Tuesday, December 27, 2011

Bring us some bread pudding

Taking a cue from England, New Englanders have traditionally enjoyed a warm pudding for Christmas. In my household, it's chocolate bread pudding. Now, it's important to note that the Pilgrims didn't celebrate Christmas and didn't have access to chocolate. But they did enjoy bread pudding. In fact, after his first wife jumped ship (some claim she fell) and drowned in the icy waters of the Atlantic, as the Mayflower was anchored off the coast of Provincetown, Gov. William Bradford married Alice Southworth, who became known for her plum pudding, according to the Plymouth Antiquarian Society's Plimoth Colony Cook Book. The pudding was made with bread, milk, eggs, molasses, raisins, currents, citron and candied cherries. Southworth came to Plymouth on the ship "Anne" in 1623.

According to Colonial Williamsburg, the first reference to chocolate in North America occurs in 1641, when the Spanish ship Nuestra Senora del Rosario del Carmen arrived in St. Augustine, Florida with crates of chocolate. In 1670, Dorothy Jones and Jane Barnard opened a public house in Boston to sell imported chocolate. By 1682, a British report detailed cocoa exports from Jamaica to Boston. And we know that early Patriots drank hot chocolate instead of tea to protest taxation without representation.
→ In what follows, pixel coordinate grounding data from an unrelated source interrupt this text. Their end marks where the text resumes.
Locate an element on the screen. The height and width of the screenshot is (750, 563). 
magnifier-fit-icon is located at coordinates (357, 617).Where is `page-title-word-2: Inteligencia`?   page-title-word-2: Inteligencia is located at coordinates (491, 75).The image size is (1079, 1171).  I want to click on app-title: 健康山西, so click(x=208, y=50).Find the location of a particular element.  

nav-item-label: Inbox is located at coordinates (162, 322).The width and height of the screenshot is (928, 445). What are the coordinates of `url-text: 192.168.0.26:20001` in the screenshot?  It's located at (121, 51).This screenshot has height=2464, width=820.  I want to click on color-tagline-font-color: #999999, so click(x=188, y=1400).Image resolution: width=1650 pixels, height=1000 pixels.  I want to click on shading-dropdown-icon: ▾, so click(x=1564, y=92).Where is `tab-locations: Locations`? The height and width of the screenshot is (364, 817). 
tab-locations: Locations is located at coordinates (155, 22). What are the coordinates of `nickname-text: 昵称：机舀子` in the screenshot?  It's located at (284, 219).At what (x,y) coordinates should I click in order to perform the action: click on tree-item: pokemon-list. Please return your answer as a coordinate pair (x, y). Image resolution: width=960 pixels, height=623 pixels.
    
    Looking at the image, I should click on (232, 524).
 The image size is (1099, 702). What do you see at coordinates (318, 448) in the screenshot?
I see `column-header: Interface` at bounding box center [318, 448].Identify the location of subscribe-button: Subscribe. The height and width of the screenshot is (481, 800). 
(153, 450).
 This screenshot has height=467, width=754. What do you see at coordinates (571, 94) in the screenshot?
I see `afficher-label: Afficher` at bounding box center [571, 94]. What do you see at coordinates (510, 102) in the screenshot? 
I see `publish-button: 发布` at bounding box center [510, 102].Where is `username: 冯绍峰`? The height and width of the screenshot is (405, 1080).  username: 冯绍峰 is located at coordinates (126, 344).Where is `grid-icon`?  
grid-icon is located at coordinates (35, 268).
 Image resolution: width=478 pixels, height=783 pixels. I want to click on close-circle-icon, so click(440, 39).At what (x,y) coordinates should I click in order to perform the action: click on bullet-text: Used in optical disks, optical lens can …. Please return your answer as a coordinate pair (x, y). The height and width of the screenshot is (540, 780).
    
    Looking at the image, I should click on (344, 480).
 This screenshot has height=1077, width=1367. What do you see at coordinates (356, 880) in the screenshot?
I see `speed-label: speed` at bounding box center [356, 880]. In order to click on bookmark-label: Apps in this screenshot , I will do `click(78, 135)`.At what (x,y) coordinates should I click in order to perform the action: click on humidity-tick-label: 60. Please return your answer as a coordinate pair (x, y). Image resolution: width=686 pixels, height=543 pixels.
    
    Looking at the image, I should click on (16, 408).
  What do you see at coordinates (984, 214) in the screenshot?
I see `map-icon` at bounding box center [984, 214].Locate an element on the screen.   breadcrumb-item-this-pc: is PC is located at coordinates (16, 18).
This recipe for chocolate bread pudding comes from the Gourmet Touch Cookbook by Naomi Arbit and June Turner, published in 1978. The pudding is homely but decadently delicious, especially served with real whipped cream.
Chocolate Bread Pudding
5 slices white bread, cubed
6 ounces chocolate chips
½ teaspoon cinnamon
1-1/2 cups milk
½ cup sugar
¼ cup butter
¼ teaspoon salt
2 eggs, well beaten
Lightly grease a 1-1/2-quart casserole. In a large bowl, combine bread cubes, chocolate chips and cinnamon. In a sauce pan, heat milk, sugar, butter and salt, bringing to a boil at medium heat. Remove from heat. Stir two tablespoons of hot milk mixture into beaten eggs to temper. Quickly beat eggs into remaining milk mixture. Combine milk-egg mixture with chocolate and bread cubes; stir to coat. Pour into casserole. Place casserole in a baking pan filled with a half-inch to an inch of hot water. Bake in a 350-degree oven 40 to 50 minutes. Serve warm with whipped cream, if desired. Serves six.